**ENTRIES SHOWN:**
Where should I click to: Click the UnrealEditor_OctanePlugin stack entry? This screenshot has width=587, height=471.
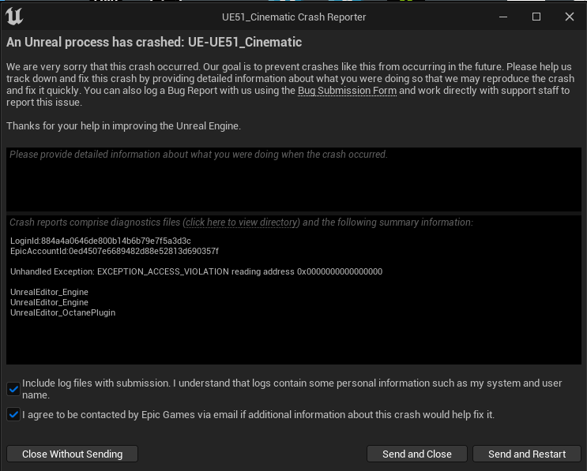[62, 312]
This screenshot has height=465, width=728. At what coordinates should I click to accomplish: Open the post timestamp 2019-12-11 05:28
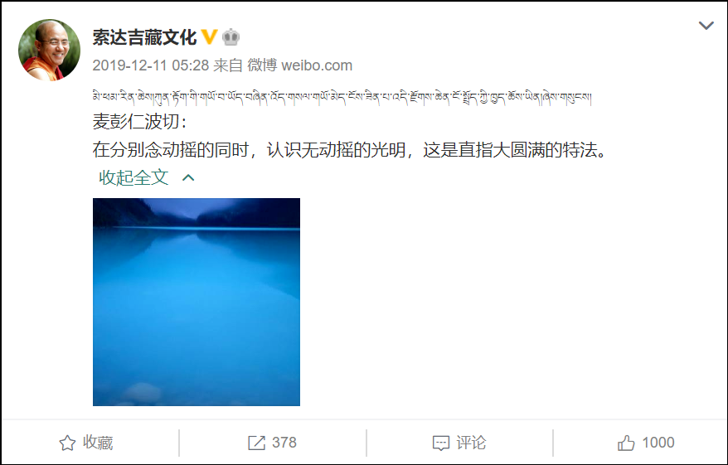point(151,65)
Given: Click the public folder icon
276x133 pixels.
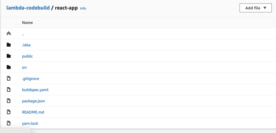Looking at the screenshot, I should click(x=9, y=56).
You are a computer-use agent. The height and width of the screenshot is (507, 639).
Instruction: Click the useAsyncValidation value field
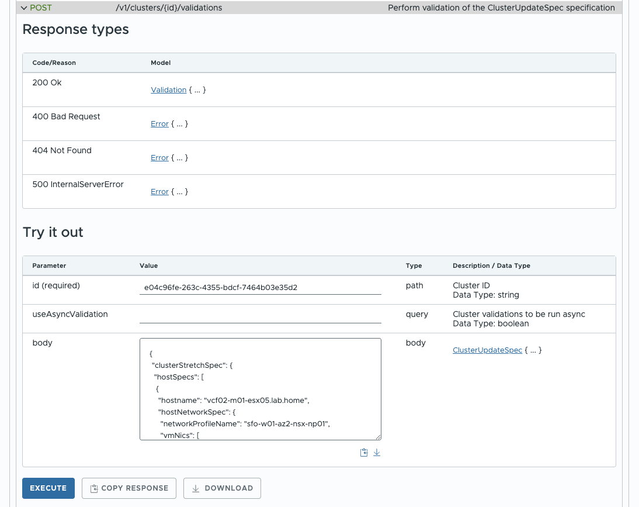point(260,316)
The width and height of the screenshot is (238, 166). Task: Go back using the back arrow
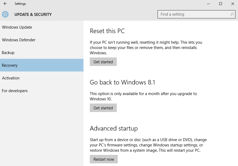point(5,4)
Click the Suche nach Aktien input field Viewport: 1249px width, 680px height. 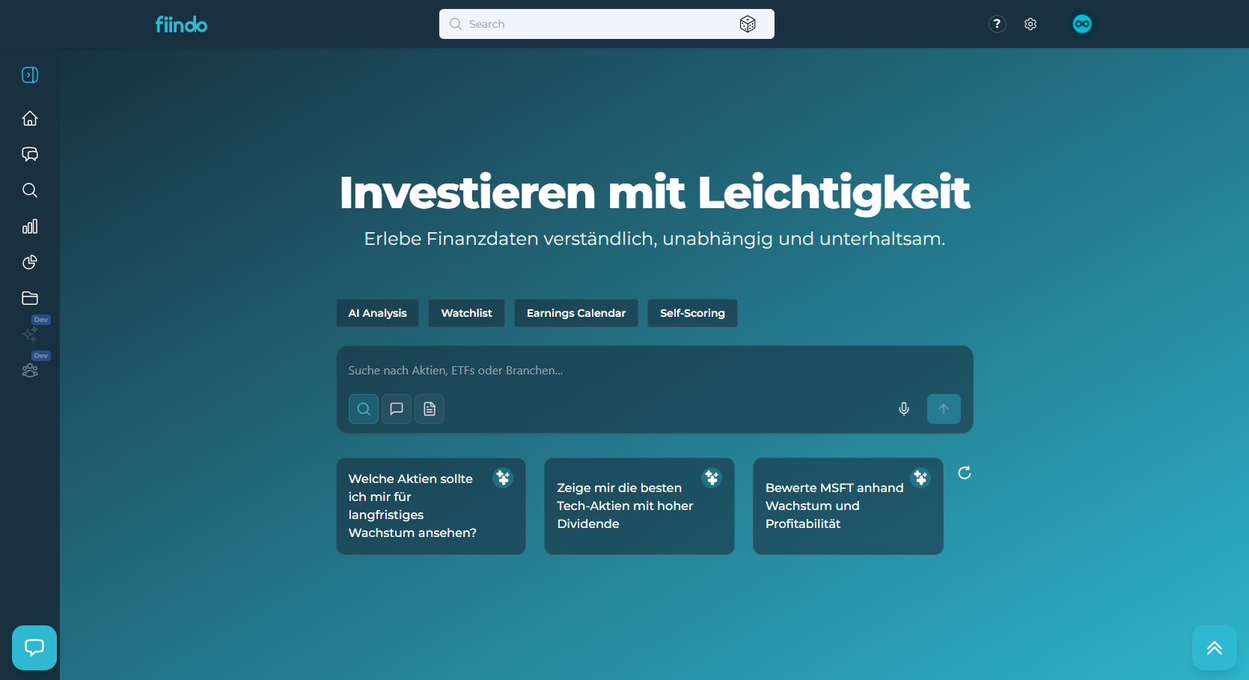pos(654,371)
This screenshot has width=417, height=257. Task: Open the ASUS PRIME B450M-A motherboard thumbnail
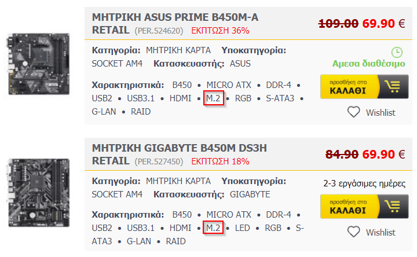[39, 64]
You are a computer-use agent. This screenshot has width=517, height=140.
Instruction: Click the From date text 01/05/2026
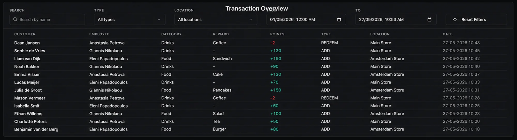tap(282, 19)
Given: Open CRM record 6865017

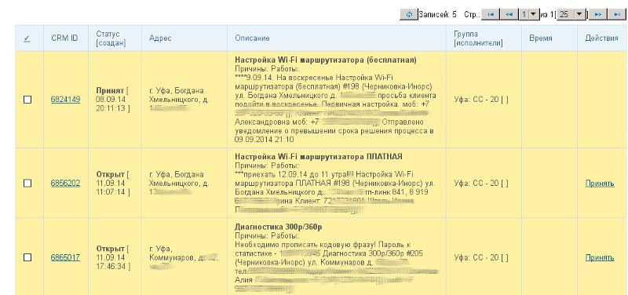Looking at the screenshot, I should tap(65, 257).
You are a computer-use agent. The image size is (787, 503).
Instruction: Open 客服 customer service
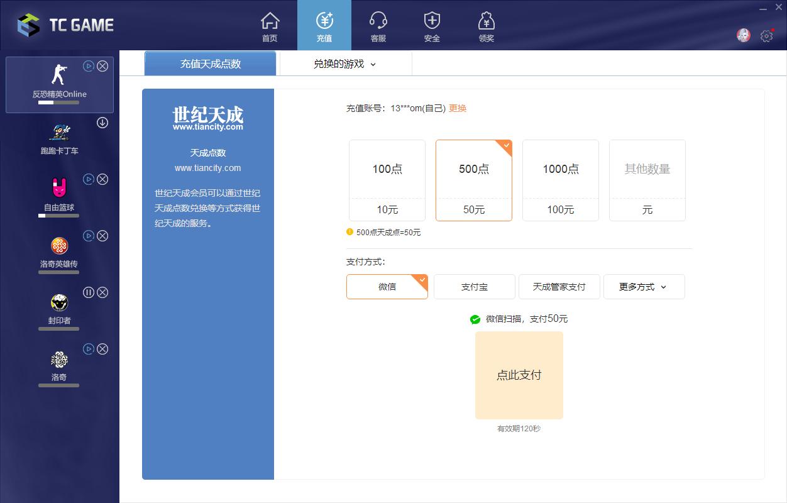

**EXERCISE DESCRIPTION:** Some lines of the data above may hold the word "computer"; state how many do, and give only that number.

**WRITTEN RESPONSE:** 3